▸ What is needed
Would you set down all of the entries below exactly as they stand?

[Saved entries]
------------------------

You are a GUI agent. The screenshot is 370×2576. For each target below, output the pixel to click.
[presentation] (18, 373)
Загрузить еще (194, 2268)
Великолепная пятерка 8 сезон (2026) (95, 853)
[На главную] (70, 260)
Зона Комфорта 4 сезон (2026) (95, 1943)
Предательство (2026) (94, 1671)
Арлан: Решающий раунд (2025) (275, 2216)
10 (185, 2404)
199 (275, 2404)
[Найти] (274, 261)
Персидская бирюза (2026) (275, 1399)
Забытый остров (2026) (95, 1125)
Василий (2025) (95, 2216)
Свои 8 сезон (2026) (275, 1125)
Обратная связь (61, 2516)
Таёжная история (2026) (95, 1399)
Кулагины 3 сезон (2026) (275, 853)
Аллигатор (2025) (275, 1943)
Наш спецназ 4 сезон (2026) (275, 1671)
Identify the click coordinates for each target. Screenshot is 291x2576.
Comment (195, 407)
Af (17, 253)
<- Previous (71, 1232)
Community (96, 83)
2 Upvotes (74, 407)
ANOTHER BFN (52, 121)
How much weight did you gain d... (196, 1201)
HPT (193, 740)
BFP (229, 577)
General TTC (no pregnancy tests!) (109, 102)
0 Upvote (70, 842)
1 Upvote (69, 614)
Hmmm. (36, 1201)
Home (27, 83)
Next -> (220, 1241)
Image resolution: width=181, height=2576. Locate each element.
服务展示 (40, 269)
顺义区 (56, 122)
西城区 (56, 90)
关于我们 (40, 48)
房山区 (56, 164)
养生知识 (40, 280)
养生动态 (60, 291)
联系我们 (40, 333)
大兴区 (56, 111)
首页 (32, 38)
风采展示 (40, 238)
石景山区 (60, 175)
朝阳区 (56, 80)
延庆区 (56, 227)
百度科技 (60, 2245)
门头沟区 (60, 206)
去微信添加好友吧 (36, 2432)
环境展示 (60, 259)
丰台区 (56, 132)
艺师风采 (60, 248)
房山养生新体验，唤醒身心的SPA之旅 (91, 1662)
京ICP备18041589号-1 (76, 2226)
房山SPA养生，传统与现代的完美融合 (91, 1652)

------------------------

▸ Task answer
You are a GUI agent. The screenshot is 370×2576. For each target below, output the pixel to click.
[presentation] (18, 373)
Загрузить еще (194, 2268)
Великолепная пятерка 8 сезон (2026) (95, 853)
[На главную] (70, 260)
Зона Комфорта 4 сезон (2026) (95, 1943)
Предательство (2026) (94, 1671)
Арлан: Решающий раунд (2025) (275, 2216)
10 (185, 2404)
199 (275, 2404)
[Найти] (274, 261)
Персидская бирюза (2026) (275, 1399)
Забытый остров (2026) (95, 1125)
Василий (2025) (95, 2216)
Свои 8 сезон (2026) (275, 1125)
Обратная связь (61, 2516)
Таёжная история (2026) (95, 1399)
Кулагины 3 сезон (2026) (275, 853)
Аллигатор (2025) (275, 1943)
Наш спецназ 4 сезон (2026) (275, 1671)
Identify the click coordinates for each target. Screenshot is 291x2576.
Comment (195, 407)
Af (17, 253)
<- Previous (71, 1232)
Community (96, 83)
2 Upvotes (74, 407)
ANOTHER BFN (52, 121)
How much weight did you gain d... (196, 1201)
HPT (193, 740)
BFP (229, 577)
General TTC (no pregnancy tests!) (109, 102)
0 Upvote (70, 842)
1 Upvote (69, 614)
Hmmm. (36, 1201)
Home (27, 83)
Next -> (220, 1241)
Image resolution: width=181, height=2576. Locate each element.
服务展示 (40, 269)
顺义区 (56, 122)
西城区 (56, 90)
关于我们 (40, 48)
房山区 (56, 164)
养生知识 (40, 280)
养生动态 (60, 291)
联系我们 (40, 333)
大兴区 (56, 111)
首页 (32, 38)
风采展示 (40, 238)
石景山区 (60, 175)
朝阳区 (56, 80)
延庆区 (56, 227)
百度科技 (60, 2245)
门头沟区 (60, 206)
去微信添加好友吧 (36, 2432)
环境展示 (60, 259)
丰台区 (56, 132)
艺师风采 (60, 248)
房山养生新体验，唤醒身心的SPA之旅 (91, 1662)
京ICP备18041589号-1 (76, 2226)
房山SPA养生，传统与现代的完美融合 (91, 1652)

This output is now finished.